- _Directive_
Copy these entries verbatim and omit the pictures from your copy.

- _Stored dataset items_
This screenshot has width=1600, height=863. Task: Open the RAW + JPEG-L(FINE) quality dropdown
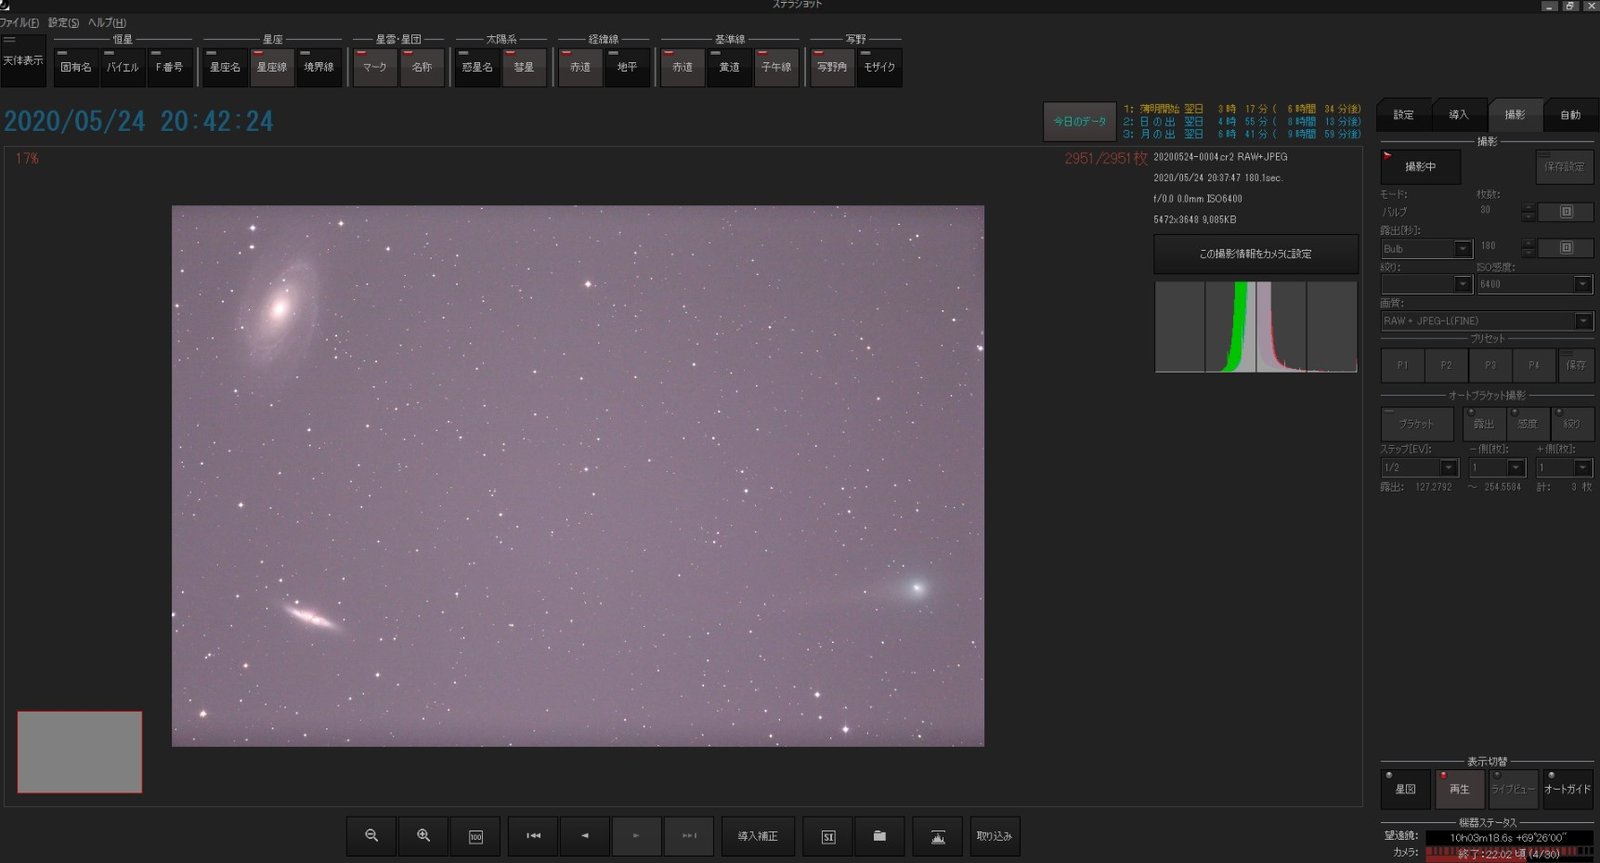coord(1487,321)
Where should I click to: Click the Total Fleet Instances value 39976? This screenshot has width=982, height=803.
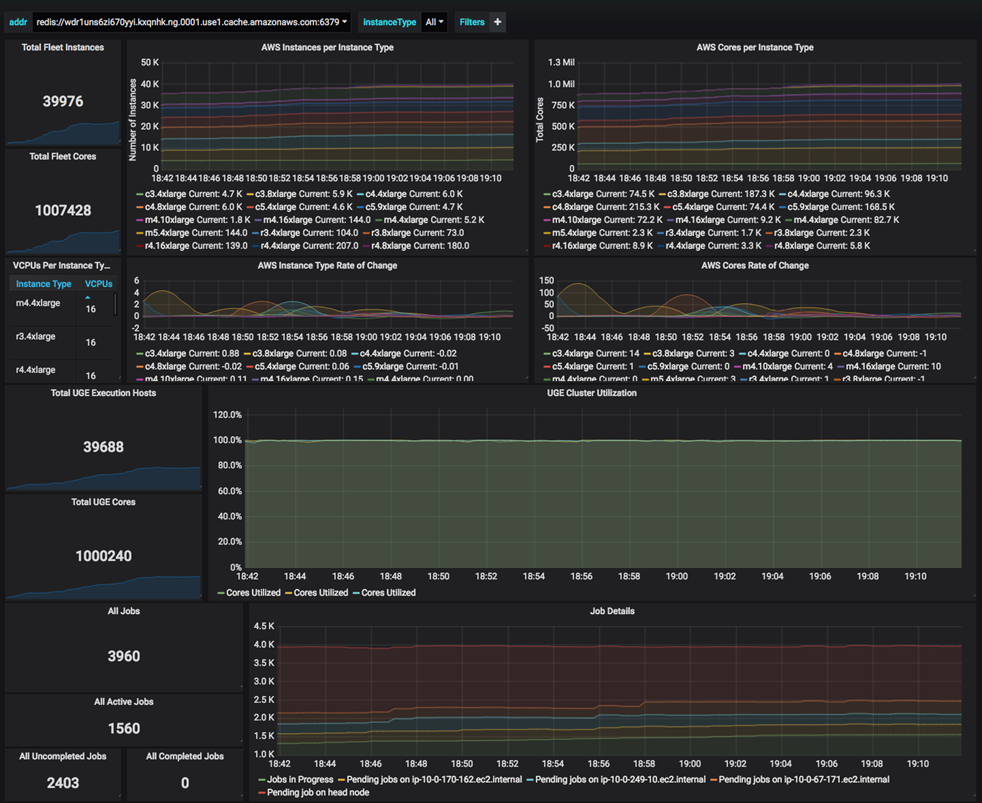pyautogui.click(x=63, y=101)
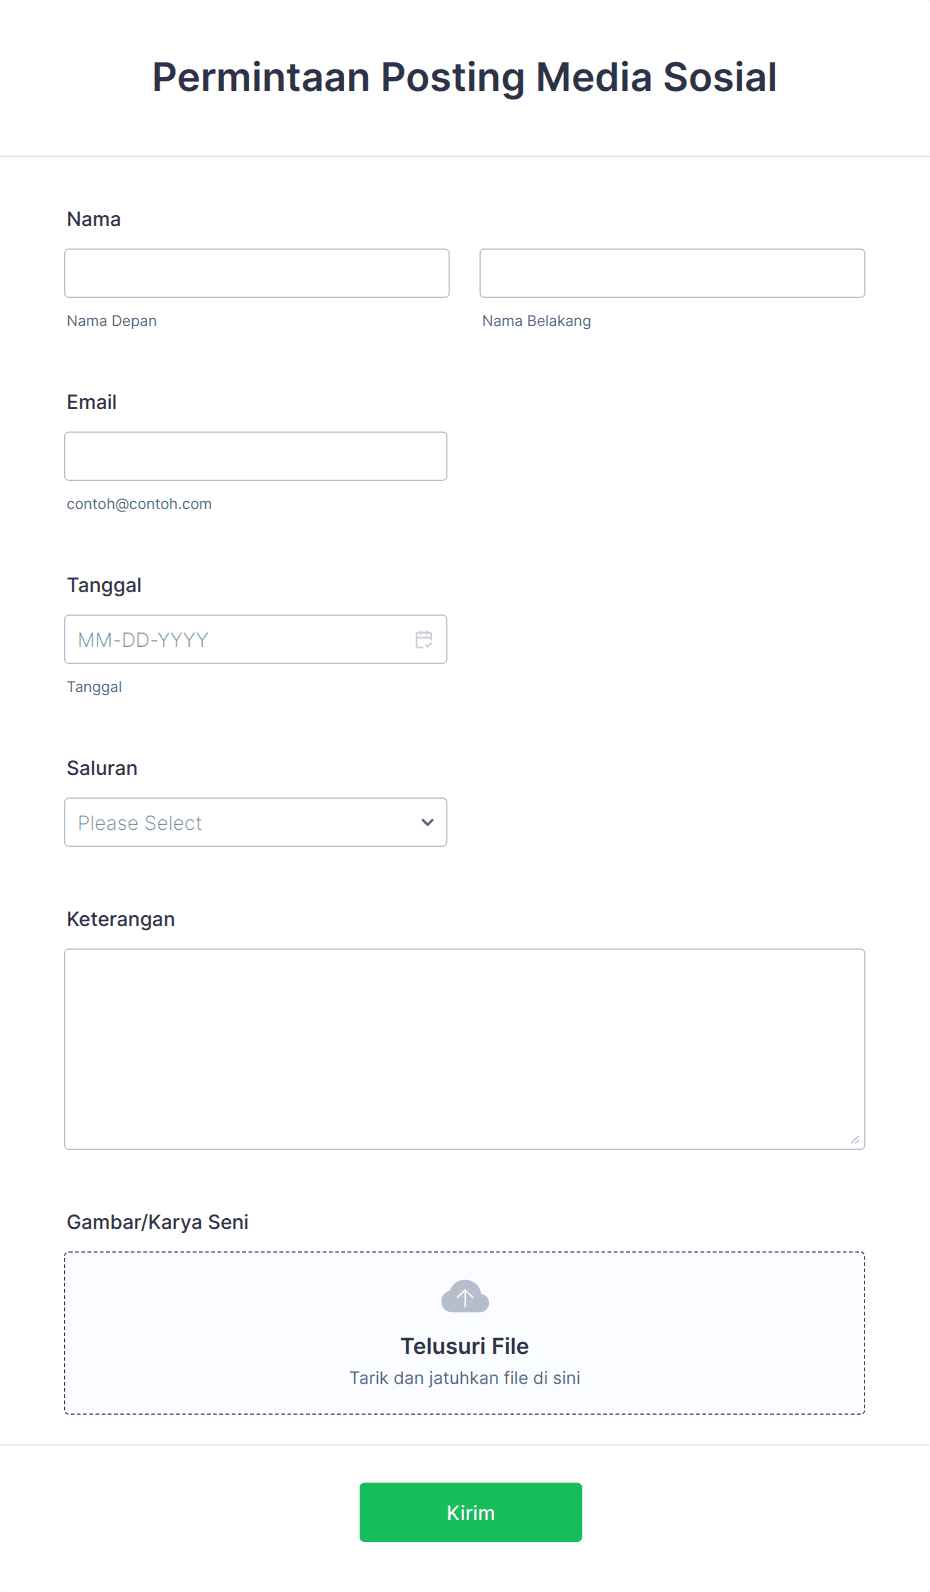Screen dimensions: 930x1592
Task: Submit form with Kirim button
Action: (471, 1512)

- _Solution to this task_
This screenshot has width=1600, height=863. Task: Open the RAW + JPEG-L(FINE) quality dropdown
coord(1487,321)
Where should I click to: Click the Total Fleet Instances value 39976? This screenshot has width=982, height=803.
pyautogui.click(x=63, y=101)
Screen dimensions: 930x1592
Task: Submit form with Kirim button
Action: (471, 1512)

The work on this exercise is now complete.